Moreover, the chief internal inspector for Fiesta was a former city inspector and friend of bureau chief Bhatt's, whom Cotton had reported for illegally tearing up citations against restaurants and food stores. Knowing this -- and believing the department was looking for an excuse to fire her, which she'd previously told the Press -- it seemed especially strange that she would have informed the store manager she was breaking the law.

Health Department director Mary Kendrick chose to believe Bhatt and the Fiesta manager, and recommended termination. So did a Civil Service Commission panel, which upheld Cotton's firing on December 11, 1998. Falsification of city documents. Zero tolerance.

That same day, department assistant director Bob Tannis wrote a memo to his boss, deputy director Earl Travis. Tannis had been investigating two employees in the Bureau of Occupational Health and Radiation Control, Angela Deniston and Joy Howard. Tannis had discovered that, among other infractions, Deniston had written on her time sheets that she would be in training sessions November 12 through 19, when in reality she had been out of the country on her honeymoon. The entries, which were made before her departure, were then changed after she returned in order to make them more palatable. Howard, her supervisor, had collaborated in the deception, according to Tannis. After interviewing everyone involved, he wrote Travis, his recommendation was to fire them both. Falsification of city documents. Zero tolerance.

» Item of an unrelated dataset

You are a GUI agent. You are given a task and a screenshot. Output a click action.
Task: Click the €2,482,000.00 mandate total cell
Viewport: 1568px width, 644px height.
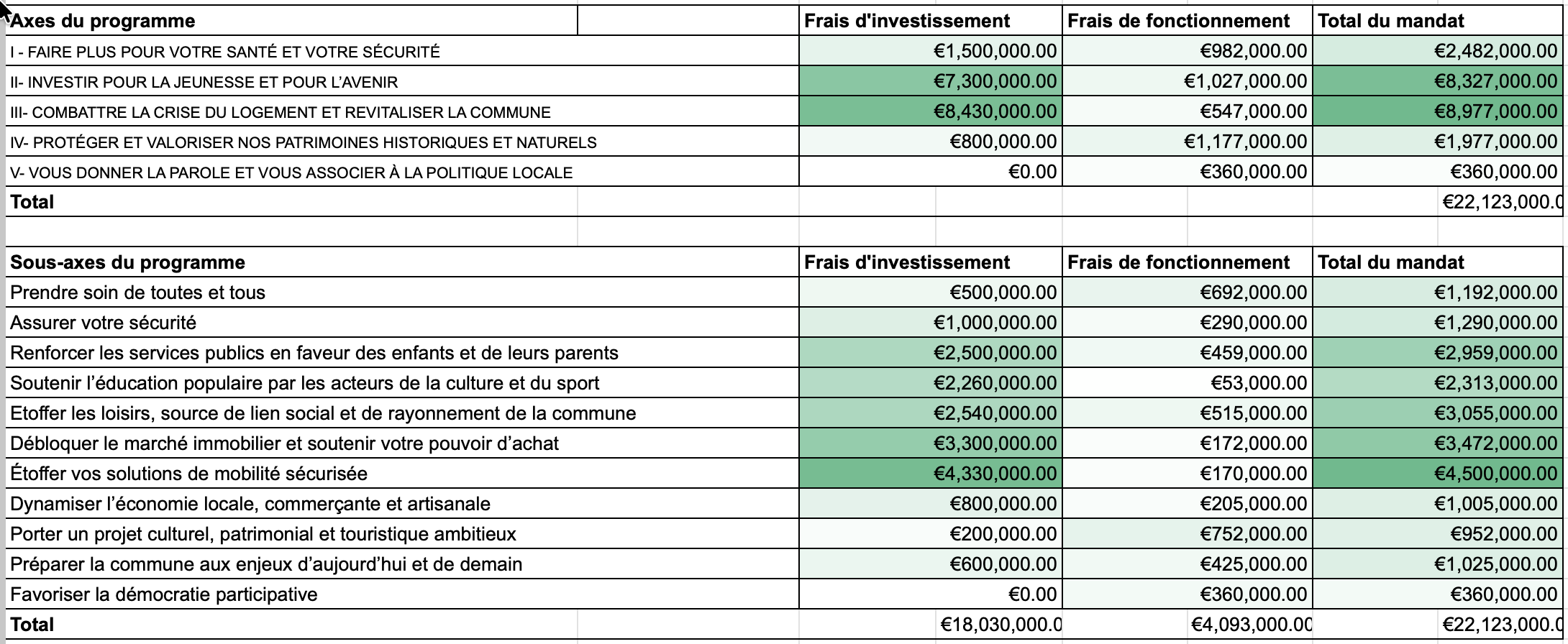pos(1495,51)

In addition, the investigation revealed that bureau chief Marilyn Byrd may have known about the violations but went along with them. And on December 10 department lawyer Daphine Sands wrote Byrd a memo implicating her for violating the city's policy on reimbursement for out-of-town travel. Byrd had apparently signed off on a claim for travel to the San Jacinto College campus on Uvalde, inside the city limits. "This is in-town not out-of-town travel," Sands wrote. "End of discussion."

When Cotton was recommended for dismissal, without the benefit of anyone asking her what had happened, Health Department management moved quickly. Travis passed the allegations to the Office of Inspector General for investigation. Before the OIG had issued its findings, Cotton was issued a termination letter by Mayor Lee Brown on Kendrick's recommendation.

In the case of Deniston, Howard and Byrd, department management did nothing.

Department spokeswoman Cathy Barton has a ready explanation. Kendrick needed to wait for the results of an OIG investigation into the matter (still pending, 16 months later) before taking any action. The department didn't wait with Cotton, she says, because hers "was a simpler investigation." Health and Human Services doesn't have the capacity to do a complex investigation like the one required for Byrd, Howard and Deniston, Barton says.

But if Kendrick and crew had had their way, there wouldn't even be an investigation of the three. A month after Tannis recommended firing Howard and Deniston, no one above him had moved on the matter. At that point the OIG launched its investigation, only because another disgruntled employee, Bart Stephens, blew the whistle and gave the OIG incriminating documents.